On May 31, after the insurance adjuster visited the home, the Kincaids weathered another storm and endured more damage. Despite securing a tarp to the roof, water had still managed its way into the house. Six inches of rain resulted in gallons of water inside. The list of damage now included replacing the ceiling, siding, trim, carpet, tile and inspecting the water damage for mold. The Kincaids would have to move out.
Before they did, something special happened.

The next morning, as Ed cleaned up his front yard, a stranger with New York license plates parked his truck in front of his yard.

"I saw a few businesses on main roads where many would see this flag. But, while driving through the devastation, I noticed the Kincaids' roof in the distance," Mr. LoBaido said. "I said to myself, 'it belongs there.'"

The two men talked. Mr. LoBaido explained his mission -- for the past 22 years, he's painted versions of the American flag, his favorite work of art, in areas that have been hit by tragedy -- regardless if it was caused by humans or Mother Nature. Mr. LoBaido asked to paint a flag on the Kincaids' roof.

"It's a gift to help folks rebuild, come together and be resilient," Mr. LoBaido said. "Old Glory is the greatest, most beautiful, meaningful, and most recognized work of art in the world. I have been painting flags where they are most needed -- whether it's a town that lost a hero in war, or a town that's been hit with a tragic disaster like Moore."

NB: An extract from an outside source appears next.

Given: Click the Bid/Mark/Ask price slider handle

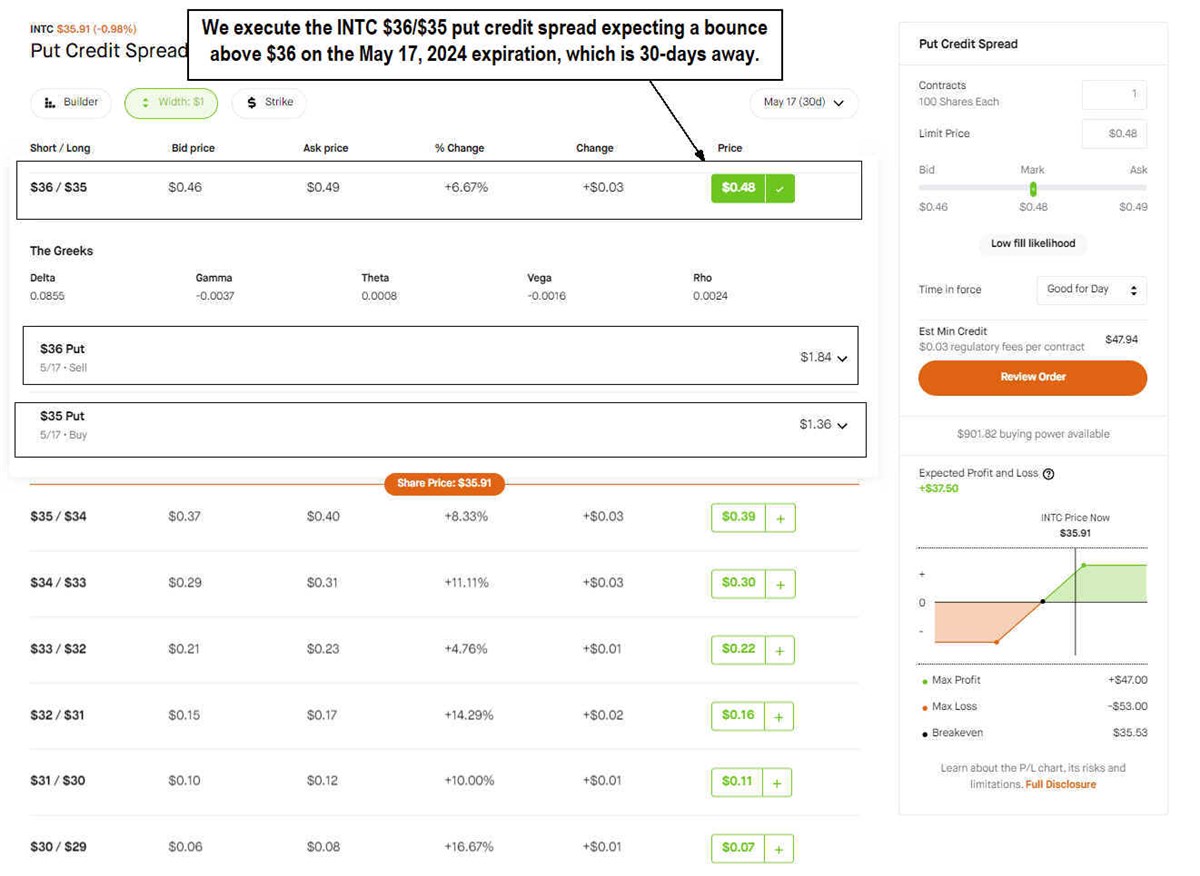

Ed said yes and gave Mr. LoBaido permission to paint a flag on his roof.

Mr. LoBaido went to work, often catching the attention of those around him who stopped to watch the action. The following afternoon, Mr. LoBaido finished his project.

"It was a big hit in our neighborhood and many who work or drive by stop to take pictures," Ed said. "My wife and I have met many other survivors from nearby and we shared stories. It has been a big morale booster -- it was awesome that our roof was to be 'the roof.'"

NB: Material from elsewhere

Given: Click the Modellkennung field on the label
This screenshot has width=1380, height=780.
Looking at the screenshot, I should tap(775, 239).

The flag garnered much attention, including a television segment by a local news station.

"I drove by it with my mom," said Joe Tardibono, Ed's trainee within the AFSC/EN. "It was pretty cool."

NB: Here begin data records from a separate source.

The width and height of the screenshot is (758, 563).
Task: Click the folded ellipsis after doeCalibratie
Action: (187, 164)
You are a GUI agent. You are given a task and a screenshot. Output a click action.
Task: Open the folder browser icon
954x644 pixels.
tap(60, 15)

Roughly 10 days later, the flag was disassembled and the Kincaids' roof was replaced. Ed said he was able to save a section of stars and intends to frame them.
While there is little proof of Mr. LoBaido's work, the memory and experience remain.
Mr. LoBaido said people remember this time and see the bigger picture.

"This comes from the heart," he said. "I could be a very wealthy celebrity artist, but I followed my heart. I get paid when a veteran, Gold-Star mom, or the victim of a disaster comes up to me and emotionally thanks me because I brought hope and inspiration to their despair."

The Kincaids have also talked about investing in a storm shelter.